Für die Steuerung der Unterhaltung will Twitter jedenfalls neue Funktionen entwickeln - etwa die Möglichkeit, Redner, die sich schlecht benehmen, herunterzustufen. Twitter hat freilich den Vorteil, dass es bereits ein Geflecht aus Dutzenden Millionen Nutzern gibt, die einander auf der Plattform folgen. An Clubhouse wird kritisiert, dass die App nach Zugriff auf die Kontakte der Nutzer fragt - damit sie schneller Bekannte bei der App finden können.

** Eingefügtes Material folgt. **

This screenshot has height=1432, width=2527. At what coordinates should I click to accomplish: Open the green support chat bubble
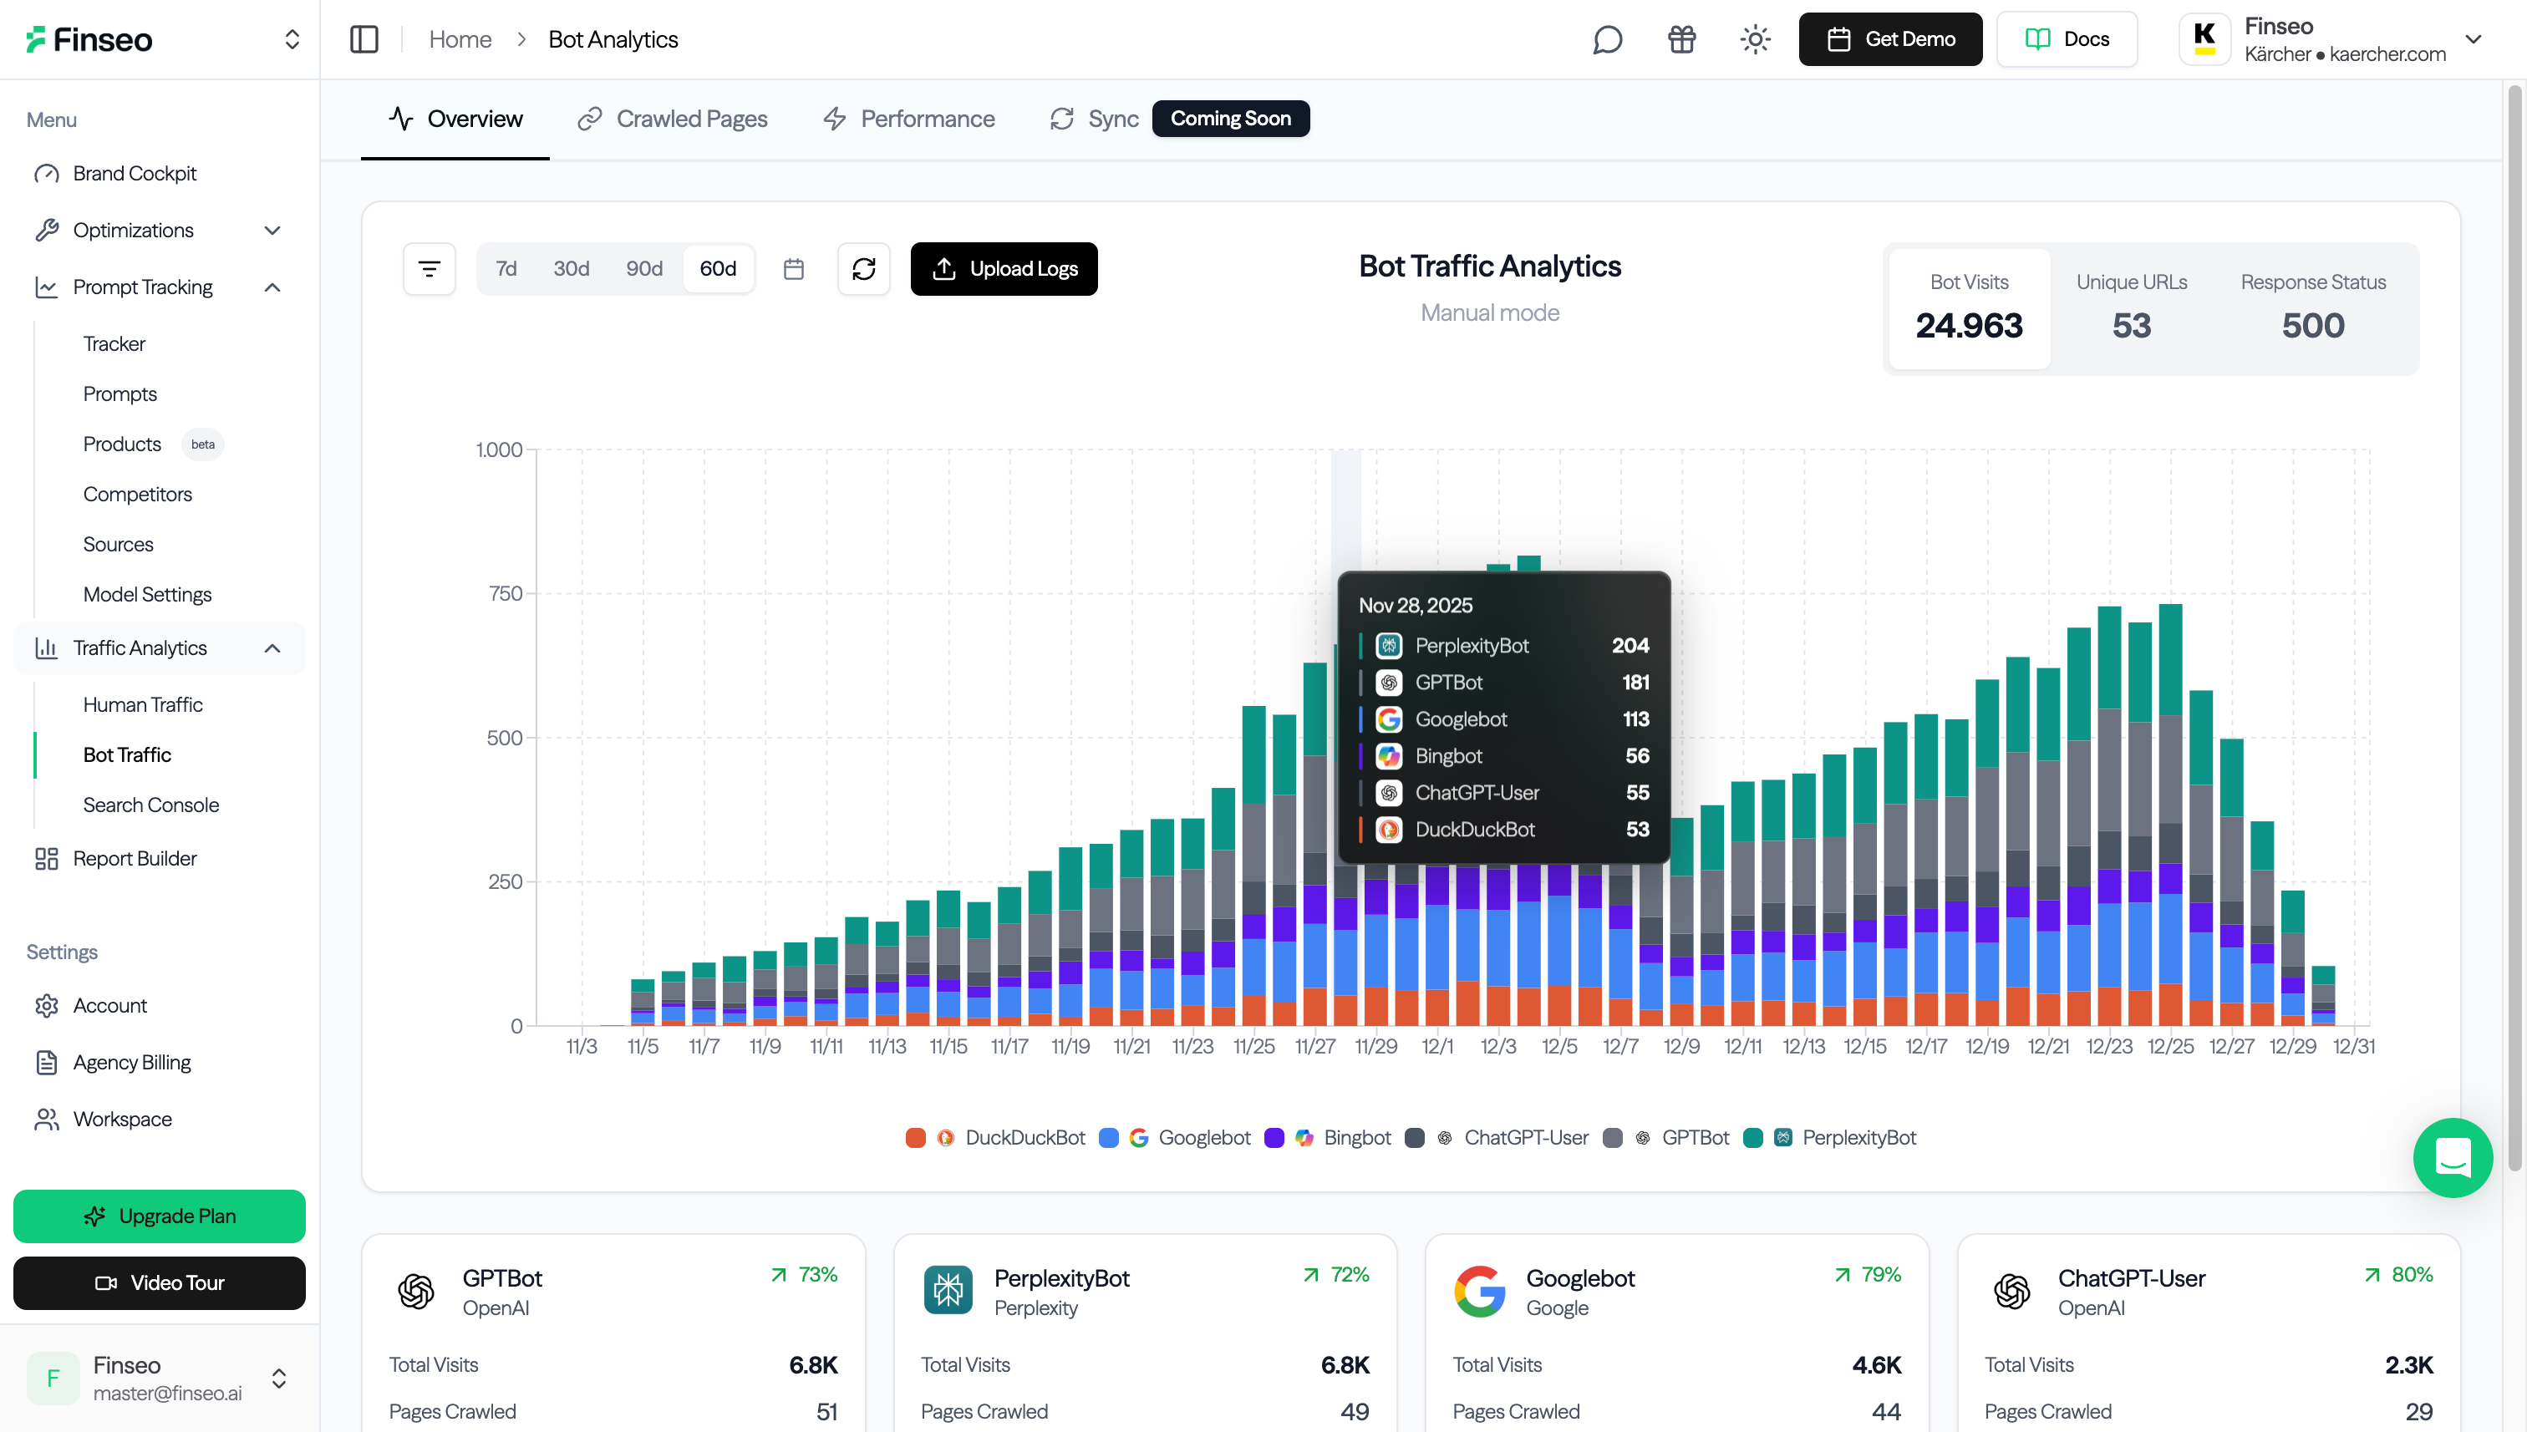point(2452,1158)
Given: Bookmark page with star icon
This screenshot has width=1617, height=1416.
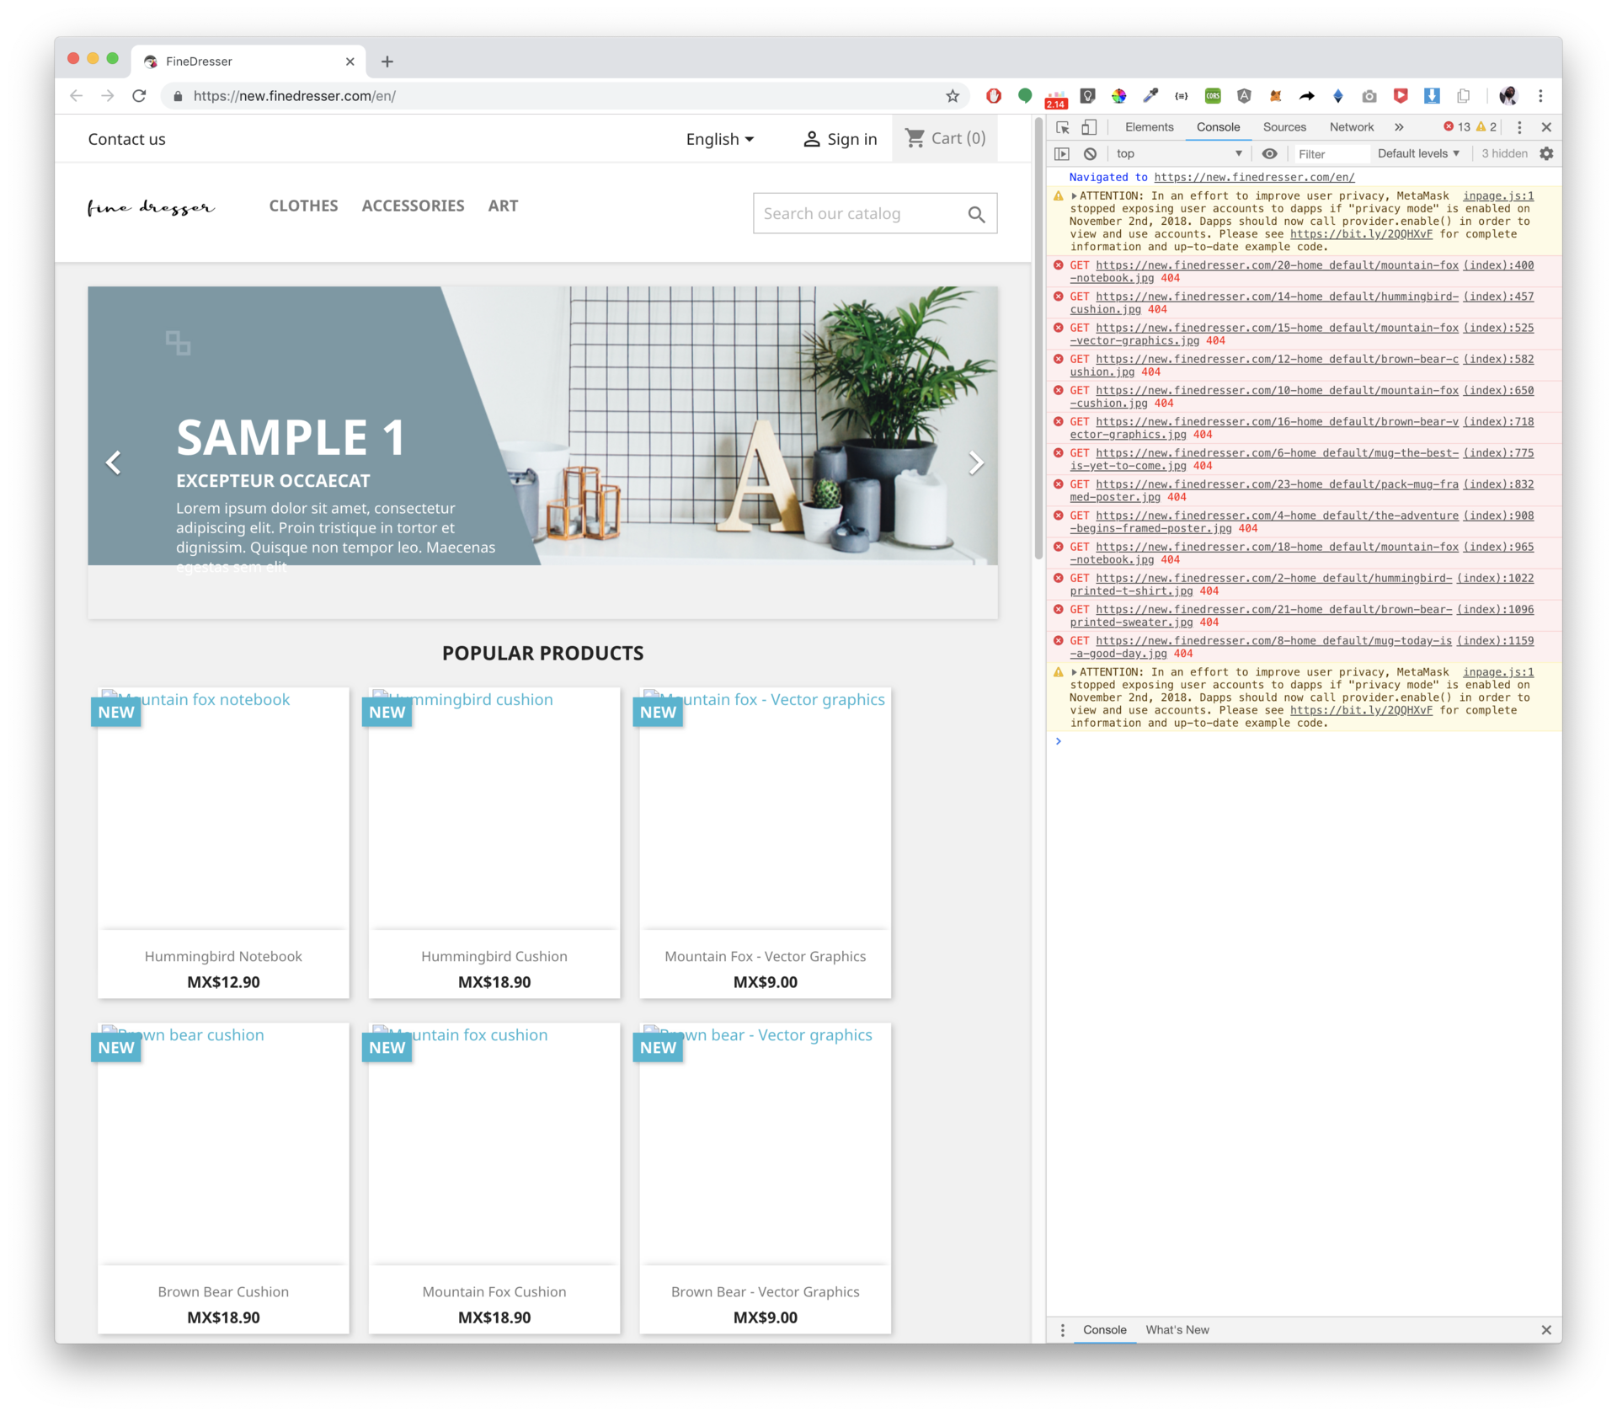Looking at the screenshot, I should [x=953, y=96].
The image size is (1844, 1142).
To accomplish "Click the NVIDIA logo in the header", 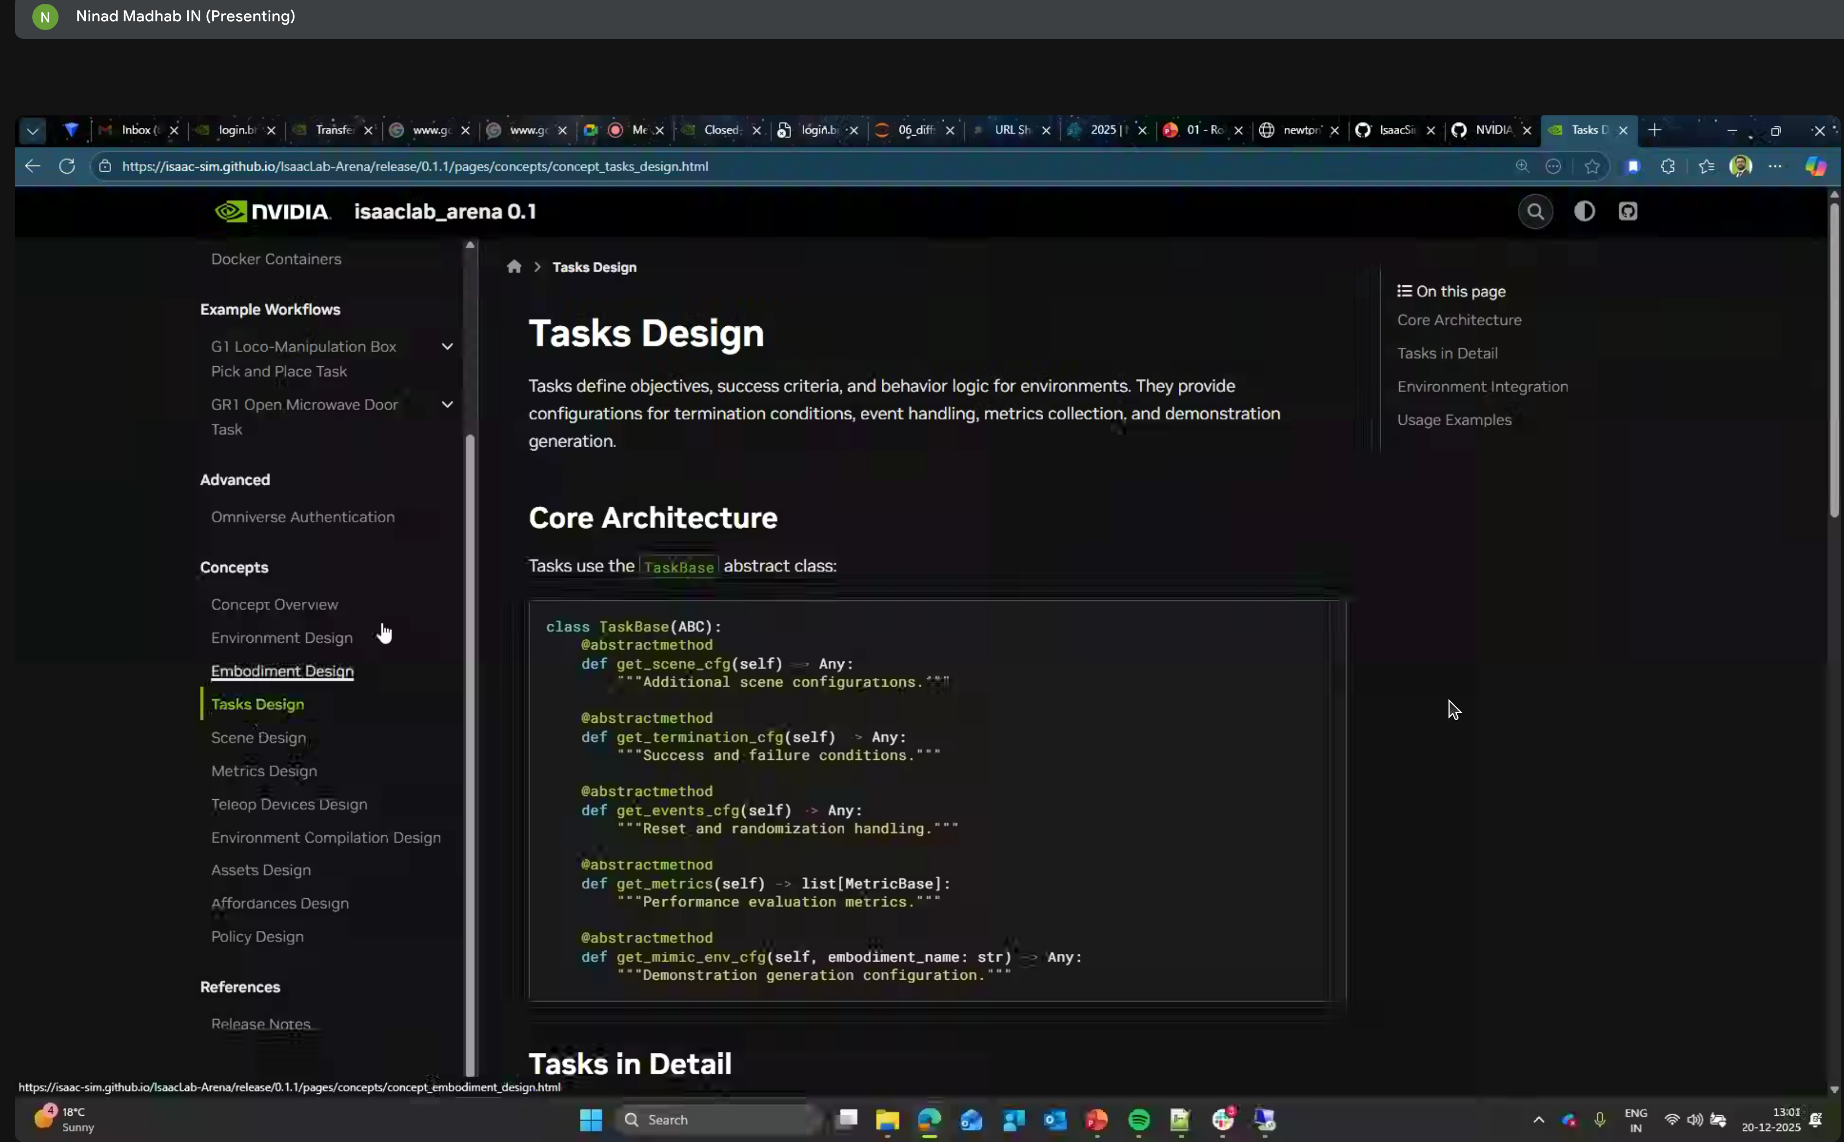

Nicht nur Twitter arbeitet an seinem Konkurrenzprodukt, auch Facebook hat die Entwicklung eines Konkurrenzprodukts in Auftrag gegeben. (Ziemlich spät, wie Produktchef Kayvon Beykpour meinte). Jedenfalls berichten die "New York Times", dass der Konzern nun Mitarbeiter angewiesen habe, eine eigene Version von Clubhouse zu entwickeln.
Die Plattform hatte in der Coronapandemie enorm an Popularität gewonnen und dabei eine Reihe Prominenter angezogen - darunter auch Facebook-Chef Mark Zuckerberg selbst, der jüngst bei Clubhouse über Virtual und Augmented Reality plauderte. Und Tesla- und SpaceX-Chef Elon Musk kündigte am Mittwoch an, dass er sich mit Rapper Kanye West bei Clubhouse verabredet habe, was auf der Plattform umgehend für Aufregung sorgte.
Clubhouse
Bei Clubhouse, einem Start-up aus dem Silicon Valley, können die Nutzer per Audio verschiedene "Räume" besuchen, in denen Menschen miteinander reden. Jeder Nutzer kann einen virtuellen Raum zu irgendeinem Thema eröffnen und sich dort mit anderen Nutzern austauschen. Wer einen Raum eröffnet, ist der Moderator. Er entscheidet, wer reden darf.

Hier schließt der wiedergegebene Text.